### What is required
Using the listing below, please print exactly the lines from the one with "Показатели эффективности (219, 389)" through the one with "[CookieFirst logo. External". Leave out every picture.

Input data section start

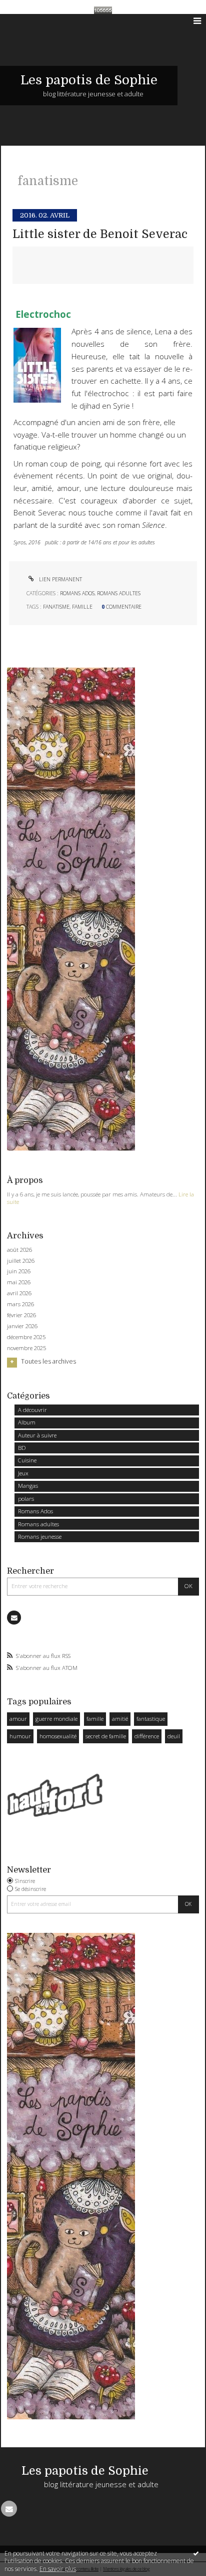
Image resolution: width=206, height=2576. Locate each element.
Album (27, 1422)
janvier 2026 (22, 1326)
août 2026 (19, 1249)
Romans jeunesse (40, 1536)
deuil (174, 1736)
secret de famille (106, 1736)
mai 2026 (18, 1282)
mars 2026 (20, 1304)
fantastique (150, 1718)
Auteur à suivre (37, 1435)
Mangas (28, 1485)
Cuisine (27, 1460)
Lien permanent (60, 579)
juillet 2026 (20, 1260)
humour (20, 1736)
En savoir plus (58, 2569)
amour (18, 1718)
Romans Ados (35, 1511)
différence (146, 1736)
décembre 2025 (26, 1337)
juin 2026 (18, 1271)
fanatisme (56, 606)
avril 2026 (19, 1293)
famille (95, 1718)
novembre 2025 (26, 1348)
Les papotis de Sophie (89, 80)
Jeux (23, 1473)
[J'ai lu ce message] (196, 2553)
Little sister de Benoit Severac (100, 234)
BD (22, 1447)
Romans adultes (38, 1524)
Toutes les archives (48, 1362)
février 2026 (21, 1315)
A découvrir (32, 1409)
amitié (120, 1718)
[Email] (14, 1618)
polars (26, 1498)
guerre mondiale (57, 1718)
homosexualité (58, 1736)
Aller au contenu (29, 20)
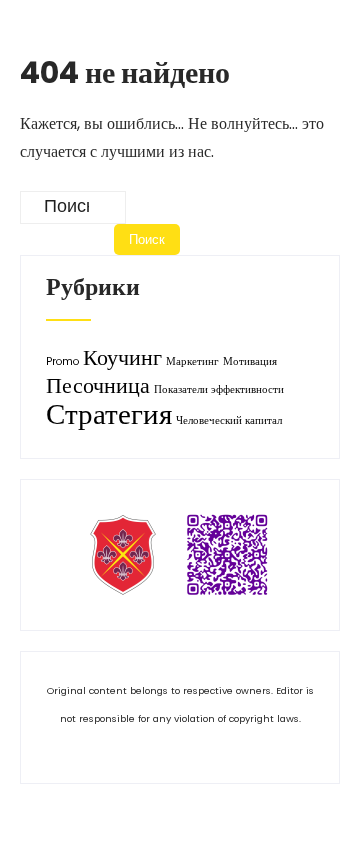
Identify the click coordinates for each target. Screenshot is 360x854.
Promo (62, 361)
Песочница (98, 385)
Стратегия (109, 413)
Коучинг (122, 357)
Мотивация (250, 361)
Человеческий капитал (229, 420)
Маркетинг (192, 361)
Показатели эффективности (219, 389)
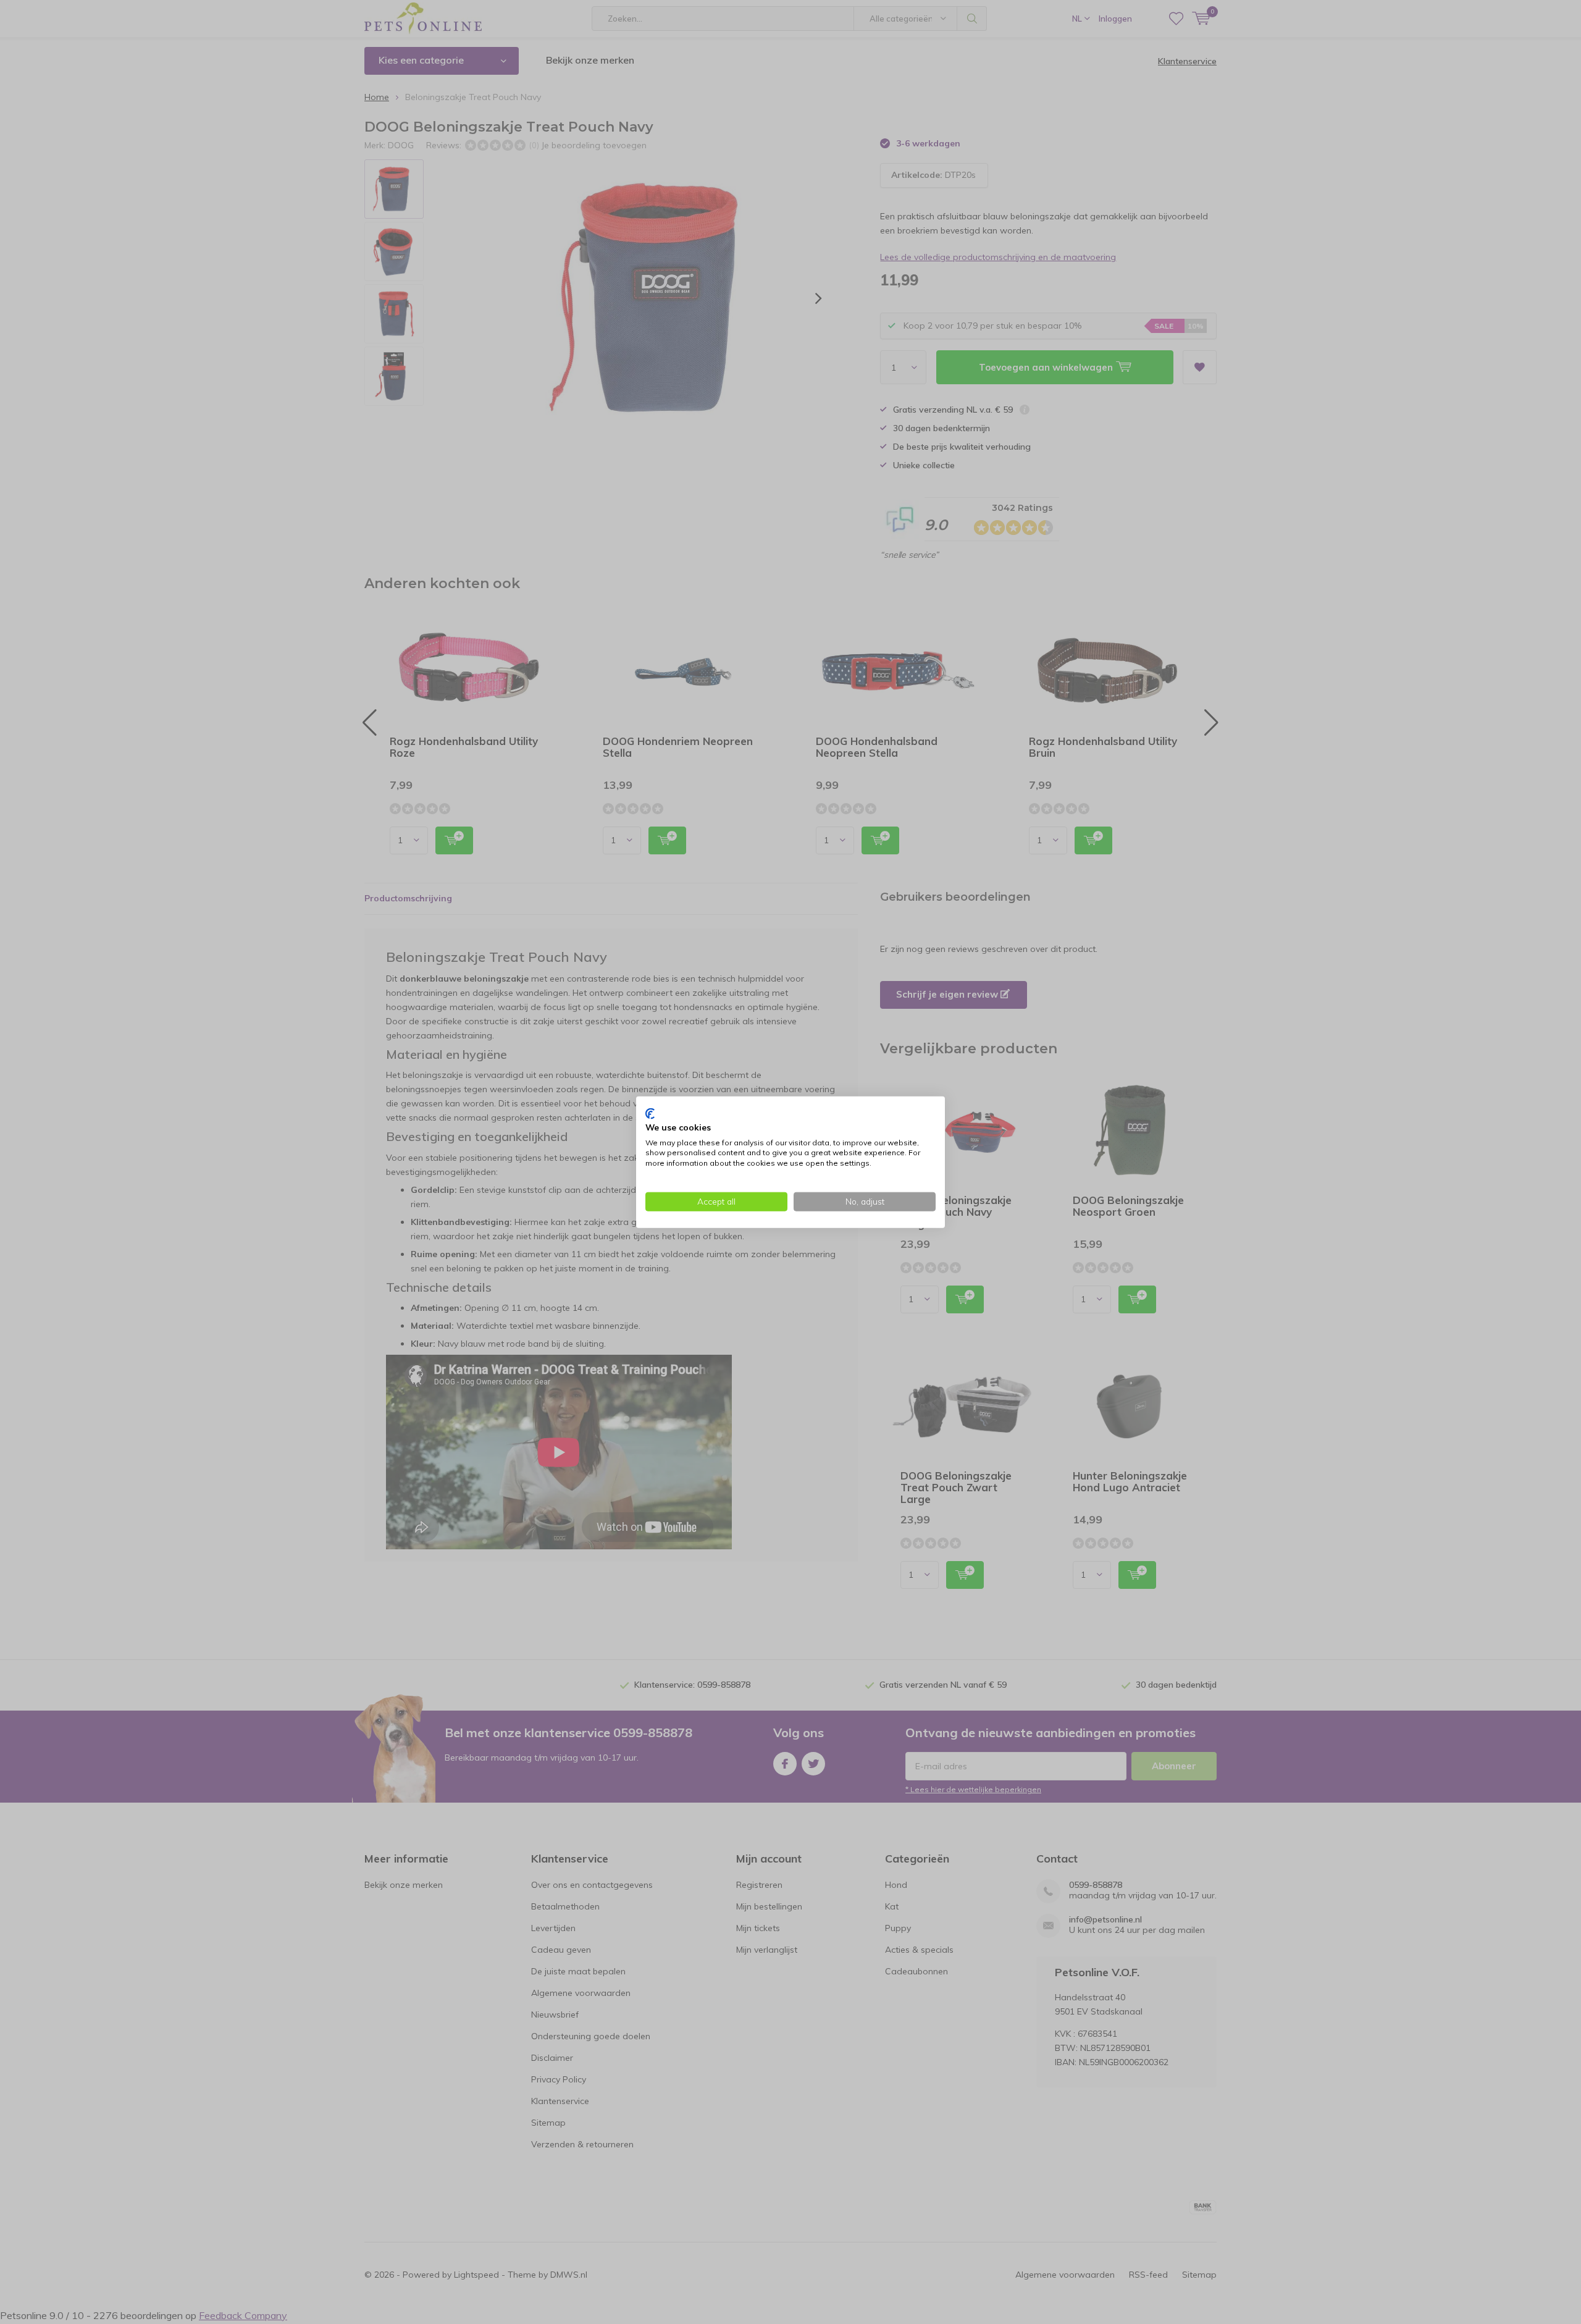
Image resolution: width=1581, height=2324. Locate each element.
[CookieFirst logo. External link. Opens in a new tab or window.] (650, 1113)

Input data section end
Input data section start

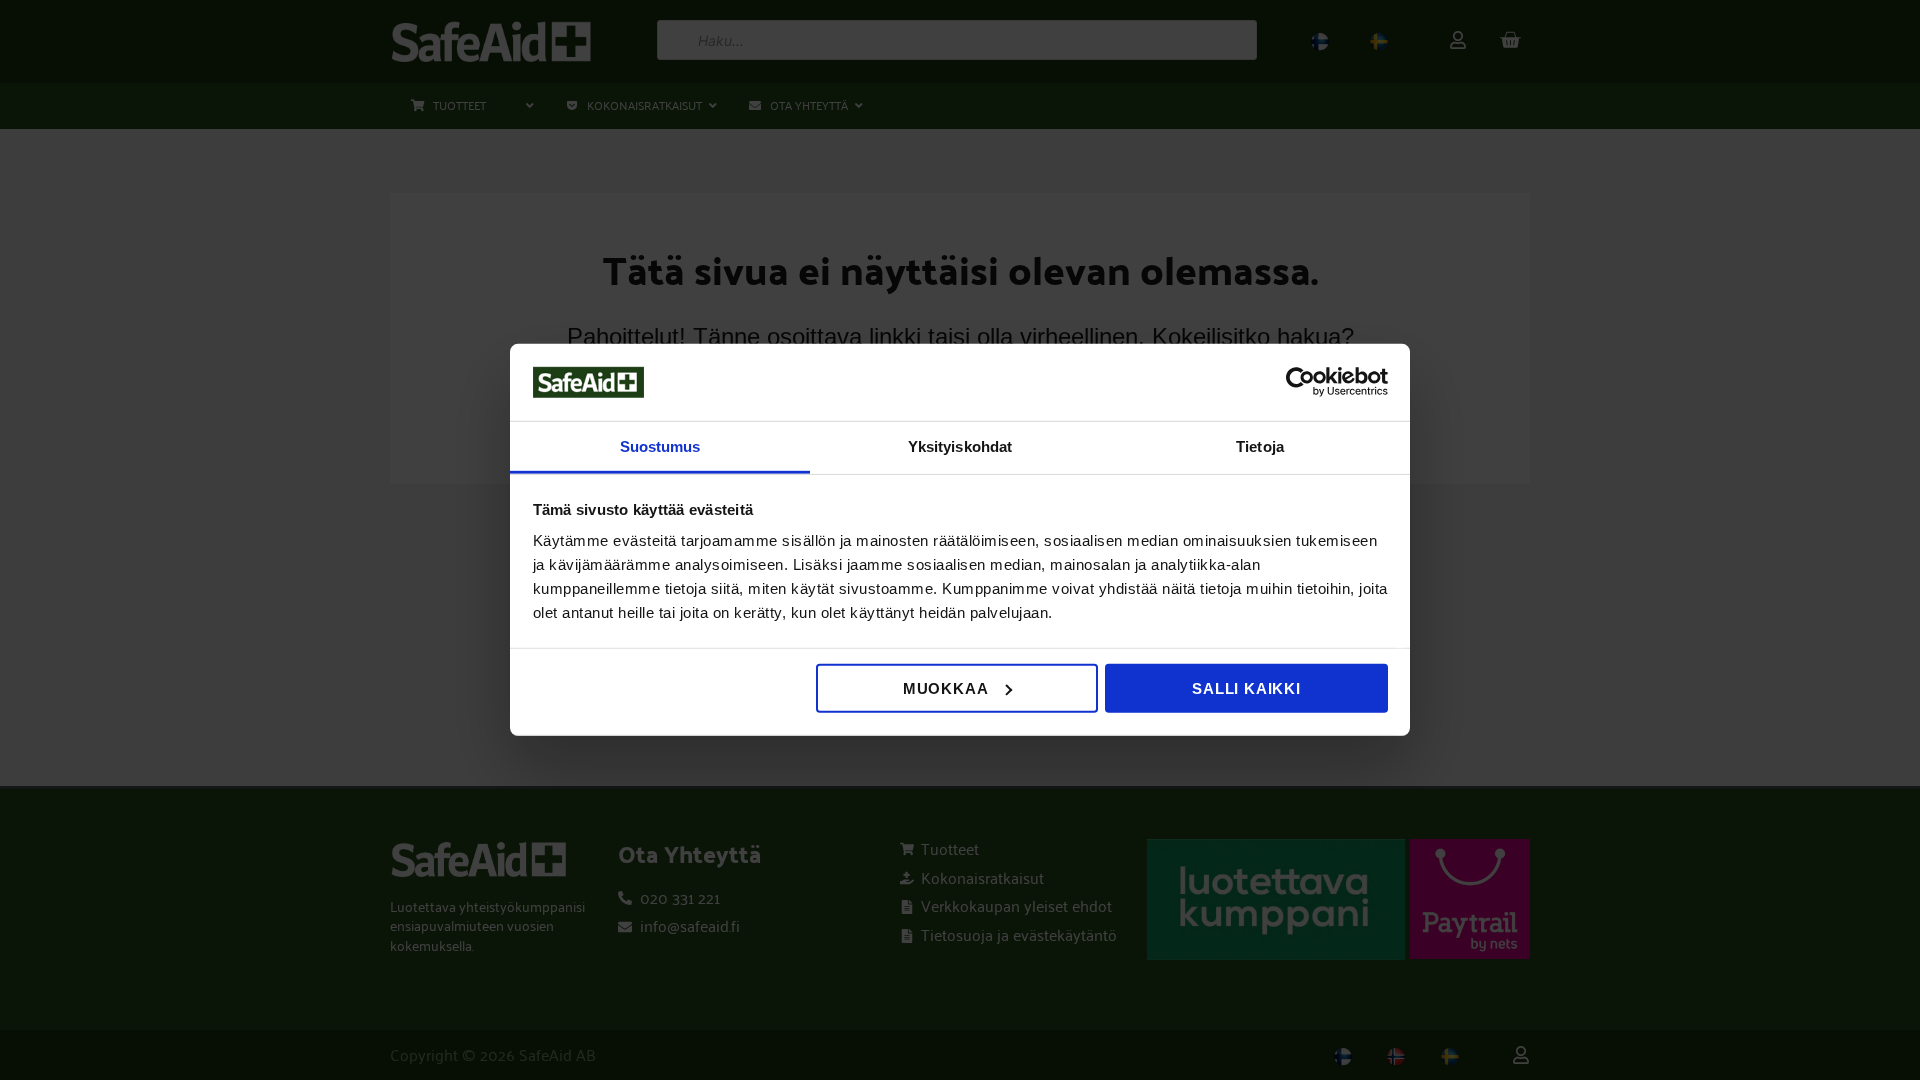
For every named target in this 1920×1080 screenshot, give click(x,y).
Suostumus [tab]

Input data section end
Input data section start

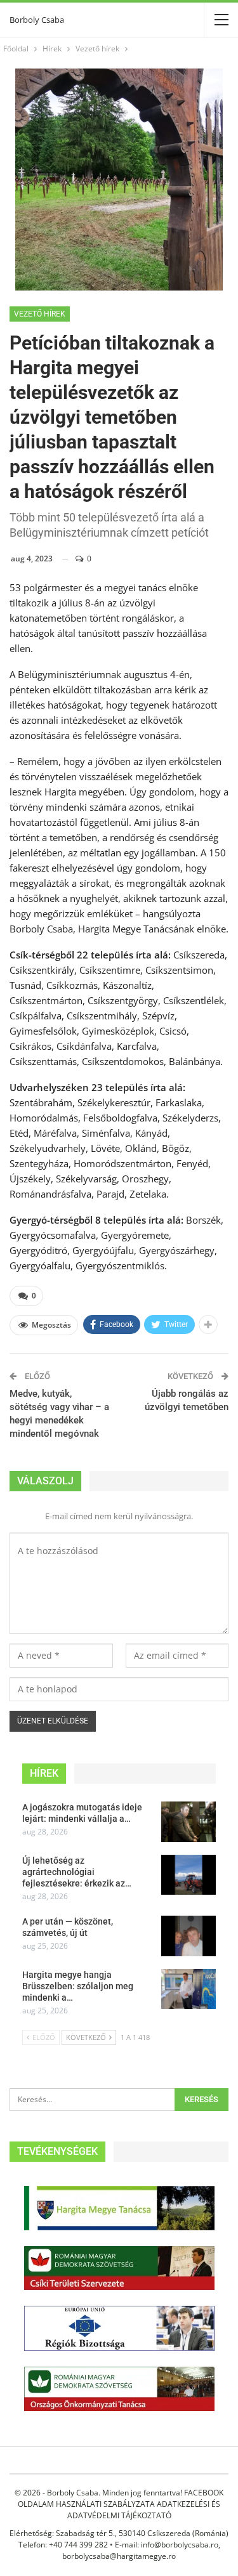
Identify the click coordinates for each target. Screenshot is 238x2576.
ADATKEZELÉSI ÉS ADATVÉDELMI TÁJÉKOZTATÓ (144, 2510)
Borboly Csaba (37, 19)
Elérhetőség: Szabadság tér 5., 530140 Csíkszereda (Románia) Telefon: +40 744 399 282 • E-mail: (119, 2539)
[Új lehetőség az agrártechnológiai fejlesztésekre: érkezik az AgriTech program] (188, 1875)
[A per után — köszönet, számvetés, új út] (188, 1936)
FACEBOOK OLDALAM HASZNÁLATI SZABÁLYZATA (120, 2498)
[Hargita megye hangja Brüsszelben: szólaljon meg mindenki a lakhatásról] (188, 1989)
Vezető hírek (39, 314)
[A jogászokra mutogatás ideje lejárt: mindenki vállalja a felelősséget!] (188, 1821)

Input data section end

### Response area
Показатели эффективности (219, 389)
Image resolution: width=1581, height=2324. Locate each element.
[CookieFirst logo. External link. Opens in a new tab or window.] (650, 1113)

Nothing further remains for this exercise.